Andrews and Norris point out that this has had implications for atmospheric carbon dioxide levels and will continue to impact on global warming if farming practices are not modified. "Soils hold twice as much carbon as the atmosphere, and three times as much as vegetation," the team explains, "But carbon in soil exposed by common agricultural practices leads to the oxidation of the carbon and the release of carbon dioxide into the atmosphere." Estimates suggest that soils that once contained carbon matter 4,000 to 10,000 years old, are now holding carbon that is a mere two years old because poor management of livestock grazing leaves soil de-vegetated and in an oxidizing state.
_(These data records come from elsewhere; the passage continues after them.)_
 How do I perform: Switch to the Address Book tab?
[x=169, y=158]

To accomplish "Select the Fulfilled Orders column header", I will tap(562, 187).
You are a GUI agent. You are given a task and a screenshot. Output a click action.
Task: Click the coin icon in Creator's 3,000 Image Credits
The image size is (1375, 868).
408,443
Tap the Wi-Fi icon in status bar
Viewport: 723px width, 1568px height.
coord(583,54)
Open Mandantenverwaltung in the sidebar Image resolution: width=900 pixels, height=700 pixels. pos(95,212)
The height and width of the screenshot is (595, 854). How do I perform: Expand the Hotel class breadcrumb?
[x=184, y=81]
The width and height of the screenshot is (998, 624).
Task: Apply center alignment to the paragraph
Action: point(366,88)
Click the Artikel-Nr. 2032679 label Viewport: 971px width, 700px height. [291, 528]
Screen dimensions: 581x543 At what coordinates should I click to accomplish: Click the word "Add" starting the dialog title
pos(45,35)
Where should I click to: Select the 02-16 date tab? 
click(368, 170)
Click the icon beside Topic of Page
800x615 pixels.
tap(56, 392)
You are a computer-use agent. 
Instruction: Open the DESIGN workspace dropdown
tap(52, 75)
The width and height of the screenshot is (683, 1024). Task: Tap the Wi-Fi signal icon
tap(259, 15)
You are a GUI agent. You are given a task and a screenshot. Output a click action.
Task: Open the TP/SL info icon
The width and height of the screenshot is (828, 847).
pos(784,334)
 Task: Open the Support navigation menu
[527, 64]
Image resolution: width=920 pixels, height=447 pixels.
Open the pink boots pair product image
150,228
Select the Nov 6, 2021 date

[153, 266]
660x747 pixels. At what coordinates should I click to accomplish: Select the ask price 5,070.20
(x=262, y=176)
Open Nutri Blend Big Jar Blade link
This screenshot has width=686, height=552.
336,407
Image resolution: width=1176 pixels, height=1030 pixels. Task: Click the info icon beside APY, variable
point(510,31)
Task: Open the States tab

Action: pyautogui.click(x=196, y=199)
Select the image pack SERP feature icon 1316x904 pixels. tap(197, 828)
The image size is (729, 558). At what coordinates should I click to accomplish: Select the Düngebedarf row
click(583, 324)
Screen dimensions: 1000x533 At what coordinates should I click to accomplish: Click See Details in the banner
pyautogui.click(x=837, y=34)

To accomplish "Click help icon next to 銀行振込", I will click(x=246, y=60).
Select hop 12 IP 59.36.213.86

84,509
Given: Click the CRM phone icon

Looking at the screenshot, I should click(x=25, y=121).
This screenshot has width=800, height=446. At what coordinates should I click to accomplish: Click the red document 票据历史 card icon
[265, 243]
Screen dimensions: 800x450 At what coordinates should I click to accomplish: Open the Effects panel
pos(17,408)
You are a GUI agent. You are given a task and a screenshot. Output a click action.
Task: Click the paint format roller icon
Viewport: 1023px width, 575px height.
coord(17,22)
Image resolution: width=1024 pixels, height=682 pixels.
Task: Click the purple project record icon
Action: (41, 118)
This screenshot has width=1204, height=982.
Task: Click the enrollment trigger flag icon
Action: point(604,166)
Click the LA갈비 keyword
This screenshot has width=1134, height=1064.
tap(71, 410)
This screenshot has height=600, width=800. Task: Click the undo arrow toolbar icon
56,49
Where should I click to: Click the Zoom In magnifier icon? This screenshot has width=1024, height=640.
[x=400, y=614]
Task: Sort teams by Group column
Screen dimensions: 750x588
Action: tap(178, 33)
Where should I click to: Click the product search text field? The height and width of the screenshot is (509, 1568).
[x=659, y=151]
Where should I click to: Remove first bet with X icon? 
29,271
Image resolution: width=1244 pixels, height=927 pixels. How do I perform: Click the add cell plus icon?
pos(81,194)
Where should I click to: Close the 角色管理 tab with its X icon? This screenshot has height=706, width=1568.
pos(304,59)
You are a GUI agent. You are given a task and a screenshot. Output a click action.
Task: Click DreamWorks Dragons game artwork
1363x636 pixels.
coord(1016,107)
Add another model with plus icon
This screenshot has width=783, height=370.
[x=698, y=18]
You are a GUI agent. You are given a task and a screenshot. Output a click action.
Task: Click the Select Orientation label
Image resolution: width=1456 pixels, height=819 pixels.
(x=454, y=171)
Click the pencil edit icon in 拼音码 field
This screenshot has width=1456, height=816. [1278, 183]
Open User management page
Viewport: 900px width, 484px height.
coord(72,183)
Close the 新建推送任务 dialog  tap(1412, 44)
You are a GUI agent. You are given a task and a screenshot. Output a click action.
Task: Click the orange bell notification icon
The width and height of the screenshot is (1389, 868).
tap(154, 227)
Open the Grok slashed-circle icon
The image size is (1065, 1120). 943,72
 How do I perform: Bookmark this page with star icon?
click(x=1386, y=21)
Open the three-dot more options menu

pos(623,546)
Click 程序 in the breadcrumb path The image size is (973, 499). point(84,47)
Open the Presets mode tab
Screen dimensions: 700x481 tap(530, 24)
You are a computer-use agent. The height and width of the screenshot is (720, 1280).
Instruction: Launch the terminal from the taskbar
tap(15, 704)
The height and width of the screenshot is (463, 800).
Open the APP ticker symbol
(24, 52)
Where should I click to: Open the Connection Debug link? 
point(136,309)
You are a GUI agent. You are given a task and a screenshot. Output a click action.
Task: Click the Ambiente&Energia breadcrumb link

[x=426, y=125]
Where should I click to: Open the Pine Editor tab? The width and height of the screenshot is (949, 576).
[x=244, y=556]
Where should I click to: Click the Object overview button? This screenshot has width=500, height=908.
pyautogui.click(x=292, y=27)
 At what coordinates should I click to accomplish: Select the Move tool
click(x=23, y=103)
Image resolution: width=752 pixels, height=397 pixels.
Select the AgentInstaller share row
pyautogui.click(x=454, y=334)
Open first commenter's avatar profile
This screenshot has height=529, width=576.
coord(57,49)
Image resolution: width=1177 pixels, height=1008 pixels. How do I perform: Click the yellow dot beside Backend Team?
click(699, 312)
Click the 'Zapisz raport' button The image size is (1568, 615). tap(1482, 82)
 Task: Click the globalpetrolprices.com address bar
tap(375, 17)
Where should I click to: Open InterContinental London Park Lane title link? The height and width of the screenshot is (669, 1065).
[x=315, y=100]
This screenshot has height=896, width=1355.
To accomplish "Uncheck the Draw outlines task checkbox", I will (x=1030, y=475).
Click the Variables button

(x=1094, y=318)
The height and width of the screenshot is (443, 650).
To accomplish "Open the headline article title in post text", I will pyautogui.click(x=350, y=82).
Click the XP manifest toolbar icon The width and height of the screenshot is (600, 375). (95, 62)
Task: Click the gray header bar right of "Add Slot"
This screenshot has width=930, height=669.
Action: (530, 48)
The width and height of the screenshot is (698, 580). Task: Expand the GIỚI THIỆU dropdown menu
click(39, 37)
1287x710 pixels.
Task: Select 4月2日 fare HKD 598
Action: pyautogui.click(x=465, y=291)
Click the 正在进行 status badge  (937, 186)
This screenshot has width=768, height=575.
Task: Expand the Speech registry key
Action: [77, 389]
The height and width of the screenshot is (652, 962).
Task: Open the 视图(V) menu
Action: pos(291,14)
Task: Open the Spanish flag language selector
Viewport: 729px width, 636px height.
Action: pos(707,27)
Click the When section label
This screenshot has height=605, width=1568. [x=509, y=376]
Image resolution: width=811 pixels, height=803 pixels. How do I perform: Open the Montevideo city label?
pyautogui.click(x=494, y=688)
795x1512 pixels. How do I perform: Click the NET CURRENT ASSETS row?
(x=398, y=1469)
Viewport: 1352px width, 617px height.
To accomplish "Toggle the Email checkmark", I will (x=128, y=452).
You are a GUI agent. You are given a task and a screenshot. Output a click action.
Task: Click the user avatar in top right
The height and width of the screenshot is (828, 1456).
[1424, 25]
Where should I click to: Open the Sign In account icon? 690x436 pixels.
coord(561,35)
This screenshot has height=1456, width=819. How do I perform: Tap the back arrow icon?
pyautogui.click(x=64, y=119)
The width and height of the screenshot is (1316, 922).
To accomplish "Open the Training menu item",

Plants extract carbon from carbon dioxide in the air by photosynthesis, the team says. This carbon is critical to soil health and plant fertility, but it is lost when a ploughed paddock is left bare with no plant cover. More carbon is released when grassland and trees are cleared. However, when vegetation is allowed to break down, even if it is weedy cover, the carbon content of the soil is raised and growing conditions improve.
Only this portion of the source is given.